The serious student of the Scriptures can easily get confused with the plethora of competing theories for Sinai=s location. We have known since the time of the Exodus where ancient Jerusalem is, where Jericho is, where all of the major topographical features are like the Nile, the Red Sea, the Dead Sea, the mountains of Edom, and the Jordan River. The location of Mount Sinai, though, does not seem to be pinpointed in any exact way in the Bible. This problem is exasperated by the fact that some of the other places mentioned near Sinai are also vaguely located or completely unknown. The passage of over three thousand years of history in this sparsely settled region has seemed to have broken any continuous link to many of the original place names of the Exodus. The deserts south of Israel are covered with mountains and rugged areas that might produce hundreds of candidates for the Mountain of God. Finding that one peak among this maze of topographical features has frustrated most scholars attempting to lay this question to rest. A half a dozen or so explorers have announced that they have, without a doubt, discovered at last the true location of Mt Sinai, but they all point to different mountains in very different locations and yet they each seem to be convinced that theirs is the real one.

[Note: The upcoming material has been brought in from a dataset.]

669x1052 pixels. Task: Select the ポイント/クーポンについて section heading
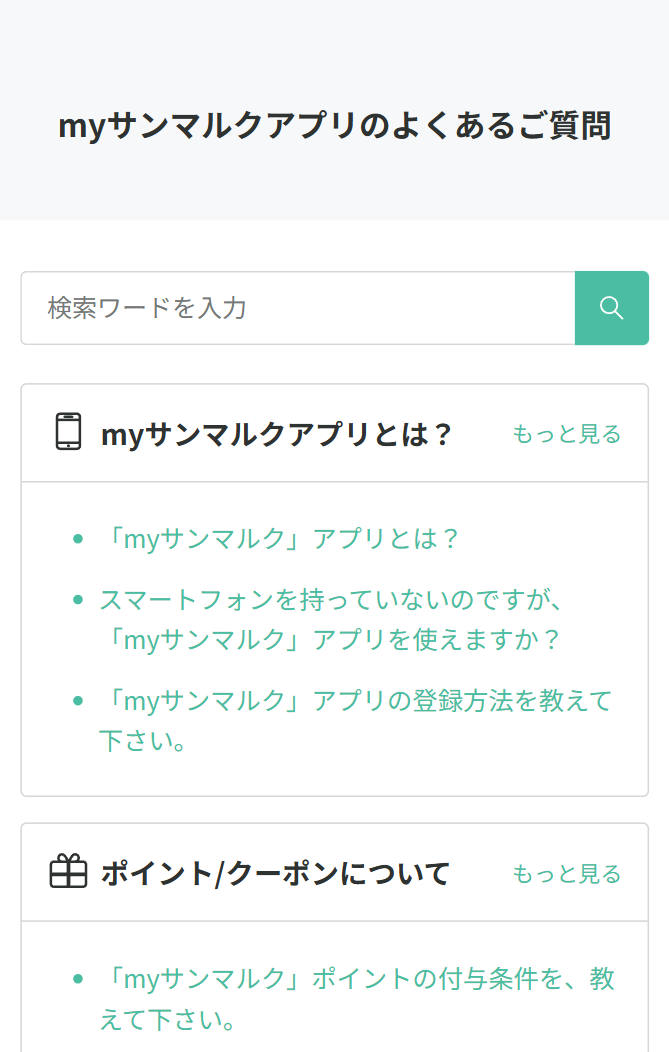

The amazing fact about all of this is that there is such a wealth of clues given in the Hebrew Scriptures about the location of the Mount Sinai, yet serious scholars have pinpointed it all the way from the mountains of Egypt’s Sinai Peninsula, to the hills of southern Israel, to the vast deserts of Saudi Arabia! The Bible gives us times traveled, dozens of landmarks, place names, events, geological descriptions, and even prophetic poetry that all point to that place called Sinai. A battle was fought nearby, the earth shook, fire descended, multitudes camped, alters were built, markers were erected, flocks were grazed, children played, and families lived; graves were excavated, arrows were shot, and latrines were dug. A tent city of perhaps two million people spread out on the valley floor for almost a year in the shadow of this lost mountain. If no one has found any traces of all this yet, maybe we can examine the evidence again and see if they might have just been looking in the wrong places.
The question remains, though, why does it matter? Filling in another piece of the Bible=s geographical puzzle is certainly a good reason, but there is an even more compelling reason. It matters because the story of Mount Sinai is not over. Someday it will again be the centerpiece of God=s visible intervention in the affairs of men. It will play a key role in the fulfillment of precise predictions detailed thousands of years ago by the Hebrew Prophets and Apostles. Mount Sinai, the real one, will become the stage for the most stupendous event in the history of mankind.